Comparison of Retrograde Intrarenal Surgery and Percutaneous Nephrolithotomy Methods in Treatment of Upper Calyceal Stones of 10-20 mm


Selmi V., NALBANT İ., Ozturk U., Tuygun C., Goktug H. N. G. , Imamoglu M. A.

Journal of Laparoendoscopic and Advanced Surgical Techniques, vol.27, no.12, pp.1293-1298, 2017 (Peer-Reviewed Journal) identifier identifier identifier

  • Publication Type: Article / Article
  • Volume: 27 Issue: 12
  • Publication Date: 2017
  • Doi Number: 10.1089/lap.2016.0634
  • Journal Name: Journal of Laparoendoscopic and Advanced Surgical Techniques
  • Journal Indexes: Science Citation Index Expanded, Scopus
  • Page Numbers: pp.1293-1298
  • Keywords: lasers, urolithiasis, nephrostomy, percutaneous, SHOCK-WAVE LITHOTRIPSY, POLE RENAL STONES, 2 CM, FLEXIBLE URETERORENOSCOPY, KIDNEY-STONES, MANAGEMENT, COMPLICATIONS, URETEROSCOPY, EFFICACY, CALCULI

Abstract

© Copyright 2017, Mary Ann Liebert, Inc..Objective: To compare the success and complication rates and advantages and disadvantages of retrograde intrarenal surgery (RIRS) and percutaneous nephrolithotomy (PNL) methods for the upper calyceal renal stones between 10 and 20 mm.
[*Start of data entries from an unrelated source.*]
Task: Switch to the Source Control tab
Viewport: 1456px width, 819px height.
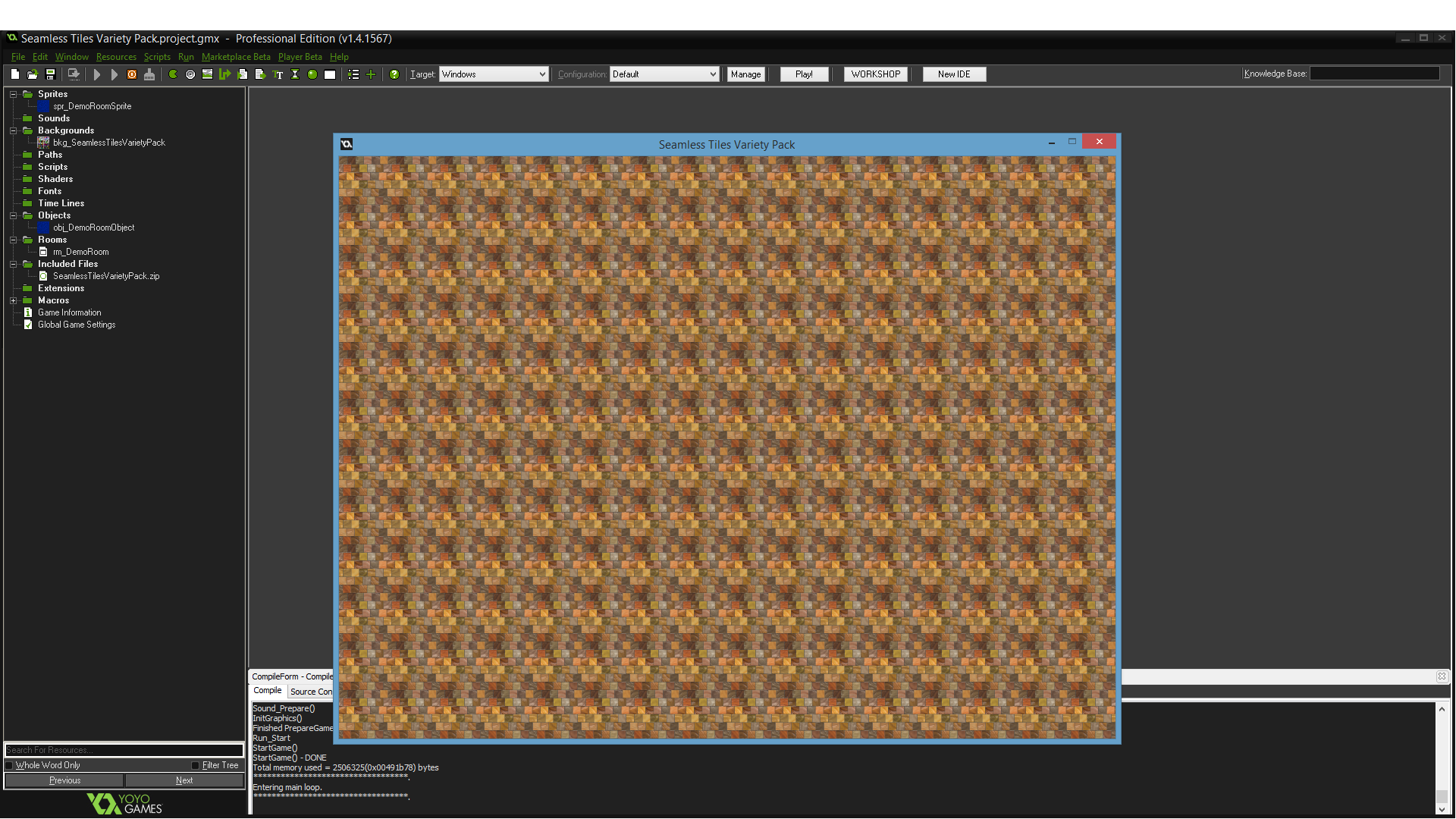Action: pos(311,691)
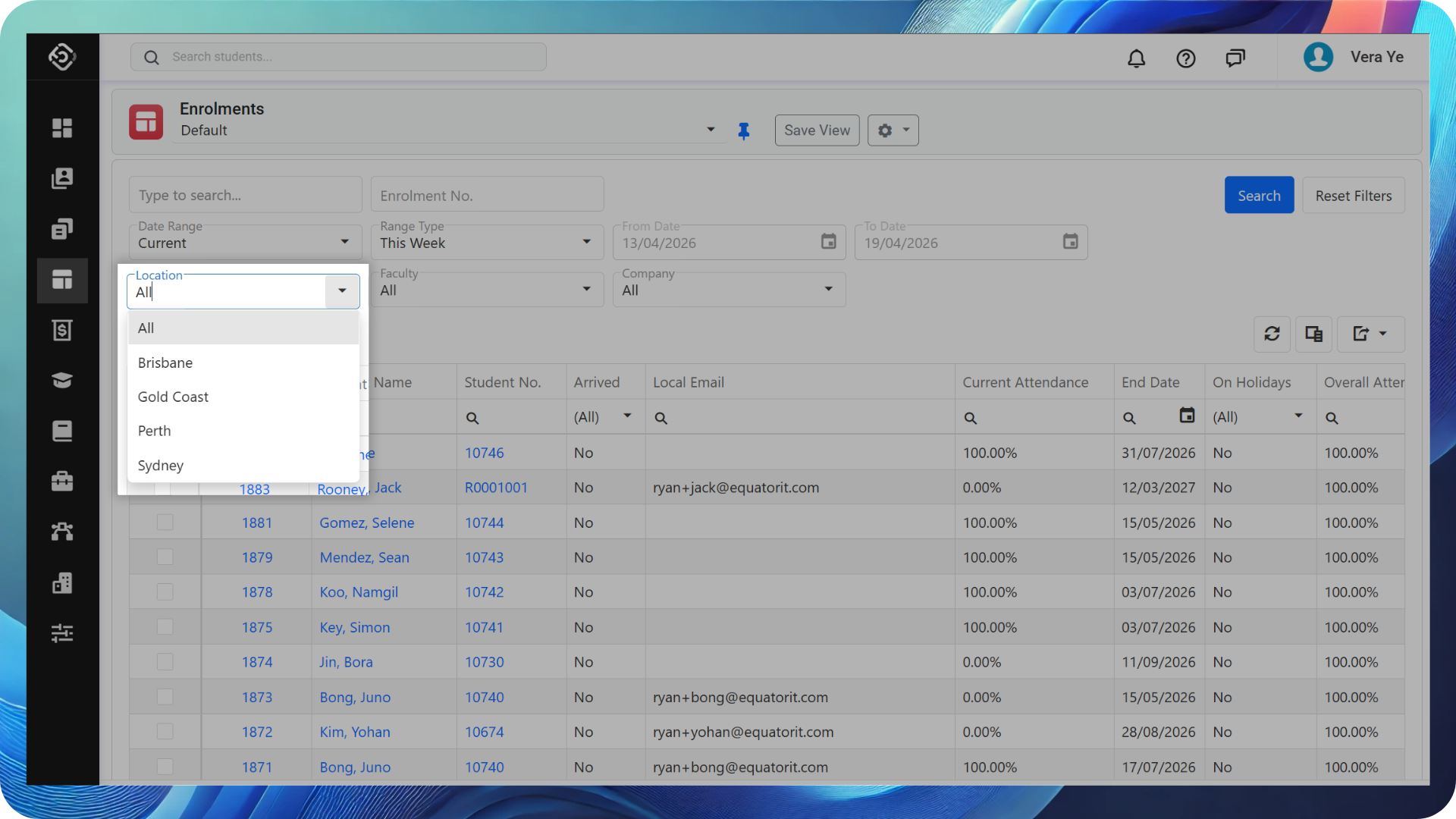The width and height of the screenshot is (1456, 819).
Task: Open the column chooser icon
Action: click(x=1313, y=334)
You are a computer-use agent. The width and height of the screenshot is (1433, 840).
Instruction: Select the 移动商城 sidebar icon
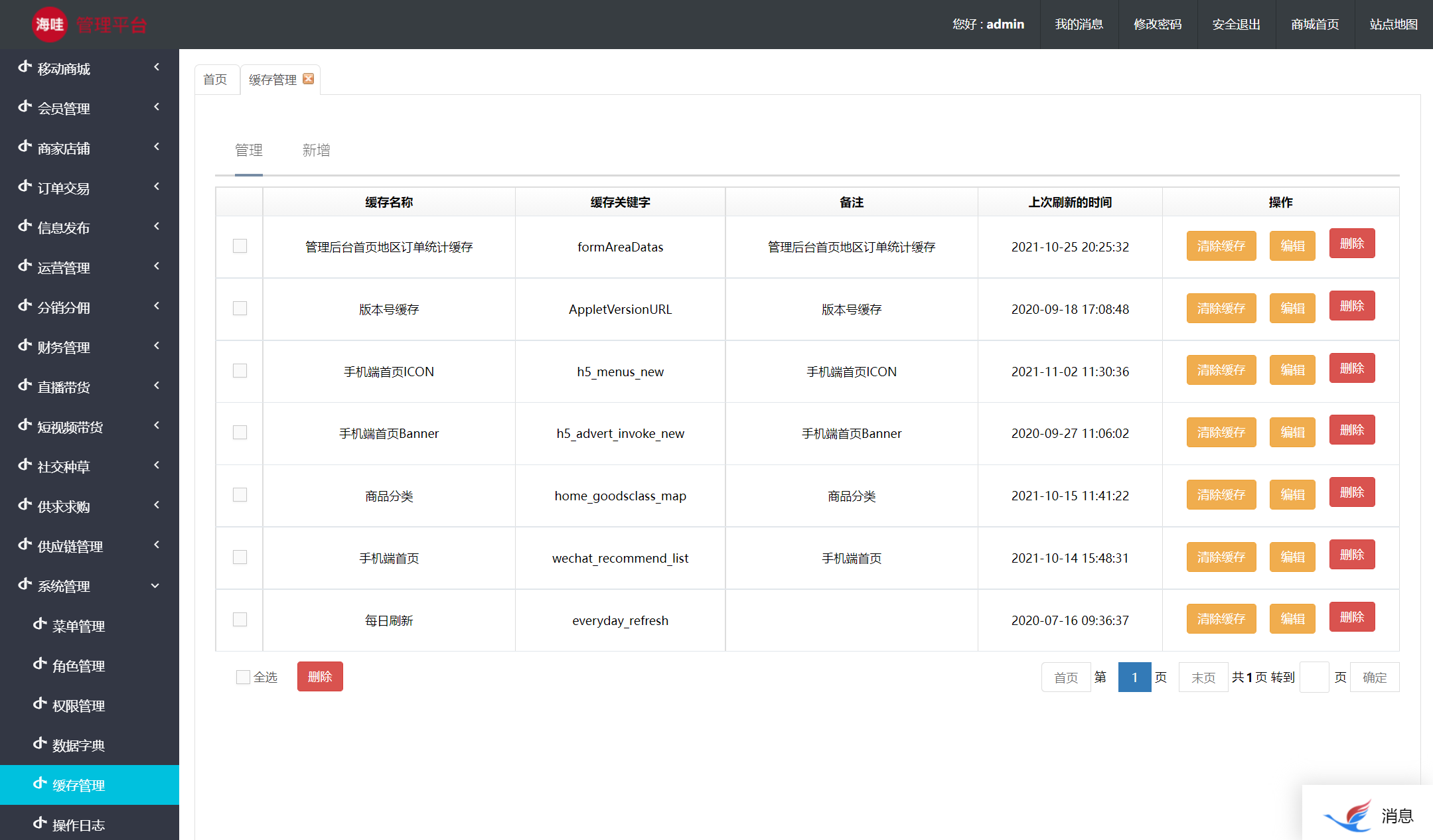(25, 68)
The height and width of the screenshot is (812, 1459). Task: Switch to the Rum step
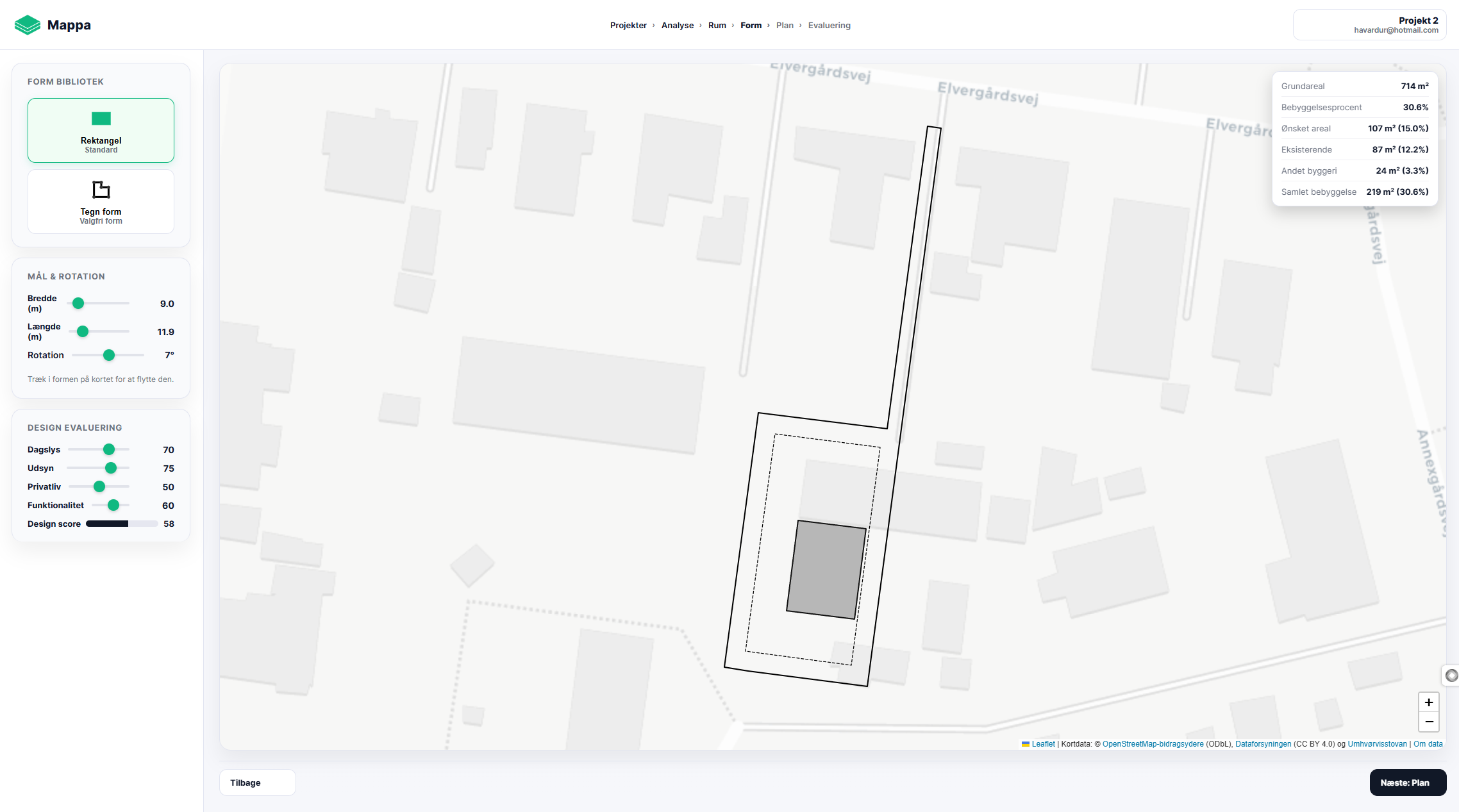point(717,26)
Materials and Methods: The files of 124 patients who had upper calyceal renal stones in diameter 10-20 mm were analyzed retrospectively. Sixty-one patients were randomized as Group 1 and 63 as Group 2. The parameters as success and complication rates, fluoroscopy and operation times, preoperative and postoperative hemogram (Hb) levels, and need of blood transfusion were saved and then groups compared. Complication rates and need of second procedure numbers between groups were evaluated according to modified Clavien classification. Results: Demographic features and success and complication rates between groups were similar. Hospitalization time was 1.0 ± 0.1 day for Group 1 and 2.3 ± 1.4 days for Group 2. When preoperative and postoperative Hb difference was evaluated, 0.1 ± 0.3 mg/dL decrease was noticed for Group 1 and 1.6 ± 0.8 mg/dL decrease for Group 2. Mean operation time for Group 1 was 53.6 ± 15.1 minutes and mean fluoroscopy time was 20.1 ± 8.9 seconds for Group 1; for Group 2, these values were 67.8 ± 16.2 minutes and 53 ± 15.0 seconds, respectively. As a result, mean operation time and fluoroscopy time, hospitalization time, and Hb decrease levels were found less and as statistically significant for Group 1. Conclusion: RIRS and PNL methods both have the same success and complication rates for upper calyceal renal stones between 10 and 20 mm. However, we think that RIRS method should be preferred for suitable patients because it is a more noninvasive method and has advantages of some operation parameters over PNL.